▸ **YOUR INSTRUCTIONS**
The answer should consist of all the records, written out word for word.

[Saved entries]
════════════════
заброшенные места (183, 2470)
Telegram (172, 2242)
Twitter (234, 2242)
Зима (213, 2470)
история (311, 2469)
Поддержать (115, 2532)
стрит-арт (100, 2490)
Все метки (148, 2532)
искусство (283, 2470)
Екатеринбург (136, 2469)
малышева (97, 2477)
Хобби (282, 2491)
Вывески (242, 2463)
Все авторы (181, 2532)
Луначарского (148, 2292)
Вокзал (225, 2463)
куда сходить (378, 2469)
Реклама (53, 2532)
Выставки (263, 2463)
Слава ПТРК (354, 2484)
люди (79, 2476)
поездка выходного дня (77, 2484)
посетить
════════════════
▸ **RESPONSE TO THE EXERCISE**
заброшенные места (183, 2470)
Telegram (172, 2242)
Twitter (234, 2242)
Зима (213, 2470)
история (311, 2469)
Поддержать (115, 2532)
стрит-арт (100, 2490)
Все метки (148, 2532)
искусство (283, 2470)
Екатеринбург (136, 2469)
малышева (97, 2477)
Хобби (282, 2491)
Вывески (242, 2463)
Все авторы (181, 2532)
Луначарского (148, 2292)
Вокзал (225, 2463)
куда сходить (378, 2469)
Реклама (53, 2532)
Выставки (263, 2463)
Слава ПТРК (354, 2484)
люди (79, 2476)
поездка выходного дня (77, 2484)
посетить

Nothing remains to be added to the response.